The effect of adsorbent dosage on TCE and DCM by CSAC and CAC was examined by varying dosages from 10 to 1000 mg/100 mL. TCE saturation level reached at 700 mg/100 mL using both CSAC and CAC, DCM 400 mg/100 mL using CSAC and 500 mg/100 mL using CAC.
Two different particle sizes (125 ~ 250 ㎛ and<125 ㎛)were tried. For both the compounds only slight variation in uptake capacity and percentage removal efficiency were observed for both the particle sizes. Even though the smaller particle size resulted in slightly better adsorption performance compared to the larger size, its increase in uptake and removal efficiency were only 3% and 4% higher than the particle size of 125 ~ 250 ㎛ for TCE using CSAC and CAC, 3% and 6% for DCM using CSAC and CAC.

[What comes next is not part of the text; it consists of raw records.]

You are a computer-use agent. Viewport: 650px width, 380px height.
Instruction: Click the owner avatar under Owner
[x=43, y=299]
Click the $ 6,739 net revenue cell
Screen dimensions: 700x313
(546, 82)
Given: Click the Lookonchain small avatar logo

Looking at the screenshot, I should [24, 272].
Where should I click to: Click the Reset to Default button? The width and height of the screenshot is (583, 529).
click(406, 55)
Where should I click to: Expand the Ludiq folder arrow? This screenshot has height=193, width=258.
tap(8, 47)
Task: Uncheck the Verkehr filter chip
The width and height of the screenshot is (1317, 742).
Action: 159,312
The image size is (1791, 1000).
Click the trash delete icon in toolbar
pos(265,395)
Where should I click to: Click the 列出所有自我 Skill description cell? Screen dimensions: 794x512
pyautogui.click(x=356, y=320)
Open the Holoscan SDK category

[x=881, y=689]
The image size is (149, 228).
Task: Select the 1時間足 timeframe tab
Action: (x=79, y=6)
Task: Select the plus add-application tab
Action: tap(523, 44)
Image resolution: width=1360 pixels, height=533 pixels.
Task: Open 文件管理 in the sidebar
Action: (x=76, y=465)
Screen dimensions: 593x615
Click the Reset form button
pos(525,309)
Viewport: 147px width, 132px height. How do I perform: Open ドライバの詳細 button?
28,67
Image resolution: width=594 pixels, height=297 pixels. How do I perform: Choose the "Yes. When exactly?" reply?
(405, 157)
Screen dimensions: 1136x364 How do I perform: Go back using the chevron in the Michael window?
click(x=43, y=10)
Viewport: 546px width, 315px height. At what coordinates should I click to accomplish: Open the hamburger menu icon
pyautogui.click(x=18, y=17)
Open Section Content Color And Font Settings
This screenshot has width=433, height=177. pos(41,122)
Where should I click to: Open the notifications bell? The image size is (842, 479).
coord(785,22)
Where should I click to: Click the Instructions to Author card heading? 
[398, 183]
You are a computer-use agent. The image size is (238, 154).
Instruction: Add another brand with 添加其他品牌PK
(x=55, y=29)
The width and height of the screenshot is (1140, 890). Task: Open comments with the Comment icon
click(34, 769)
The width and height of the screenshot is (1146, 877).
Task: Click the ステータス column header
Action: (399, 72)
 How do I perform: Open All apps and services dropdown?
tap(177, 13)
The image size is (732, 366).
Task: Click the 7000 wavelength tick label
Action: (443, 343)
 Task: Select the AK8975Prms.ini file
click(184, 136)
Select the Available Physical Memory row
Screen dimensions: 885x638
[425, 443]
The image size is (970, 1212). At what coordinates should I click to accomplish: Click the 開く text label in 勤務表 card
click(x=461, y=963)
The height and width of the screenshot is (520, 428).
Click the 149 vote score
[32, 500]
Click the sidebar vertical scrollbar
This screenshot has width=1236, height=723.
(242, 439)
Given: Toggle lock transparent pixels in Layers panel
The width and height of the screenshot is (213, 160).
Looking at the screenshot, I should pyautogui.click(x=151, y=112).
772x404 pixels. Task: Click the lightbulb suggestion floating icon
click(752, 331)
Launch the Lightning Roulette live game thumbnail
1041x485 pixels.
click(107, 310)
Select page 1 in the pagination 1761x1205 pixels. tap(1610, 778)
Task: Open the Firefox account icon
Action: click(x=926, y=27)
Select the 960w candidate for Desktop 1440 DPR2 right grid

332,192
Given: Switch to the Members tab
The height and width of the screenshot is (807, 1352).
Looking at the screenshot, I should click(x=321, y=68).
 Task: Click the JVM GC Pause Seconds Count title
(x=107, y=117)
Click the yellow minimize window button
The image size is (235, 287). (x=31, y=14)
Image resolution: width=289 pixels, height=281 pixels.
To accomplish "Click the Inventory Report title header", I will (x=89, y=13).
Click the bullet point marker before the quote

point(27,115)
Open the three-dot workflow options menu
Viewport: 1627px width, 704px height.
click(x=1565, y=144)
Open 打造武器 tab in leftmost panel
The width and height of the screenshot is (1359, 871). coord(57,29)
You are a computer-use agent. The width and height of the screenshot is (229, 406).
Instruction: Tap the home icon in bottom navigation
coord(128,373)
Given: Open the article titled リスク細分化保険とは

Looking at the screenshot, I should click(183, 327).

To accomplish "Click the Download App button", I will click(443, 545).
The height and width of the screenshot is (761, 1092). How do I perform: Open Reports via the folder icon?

The effect of agitation time and initial concentration(50 mg/L to 1000 mg/L) on the removal of both chlorinated organic compounds namely TCE and DCM by CSAC and CAC was studied. For both the compounds the adsorption rate was fast and also the attainment of equilibrium time increased with increasing concentration of the solute. The total uptake of the chlorinated compounds increased along with the concentration but the percentage removal decreased.The contact time was fixed at 210 min for batch experiments(a concentration of 50 mg/L was used) to make sure that the equilibrium was reached in all cases.
The data were correlated using adsorption rate constants namely first and second order kinetics. All the compounds studied, obeyed second order rate kinetics irrespective of the carbon used. The sorption isotherm obtained at different concentrations were fitted using Langmuir, Freundlich,Redlich-Peterson and Sips models. It was interesting to note that TCE adsorption using both CSAC and CAC showed best fit for both Freundlich and Sips isotherm model indicating a heterogenous adsorption of the TCE at the surface of both the carbons. The regression data of both the models were found to be very close. Sips isotherm was found to be best fit for the data obtained by the adsorption of DCM on both CSAC and CAC than other models.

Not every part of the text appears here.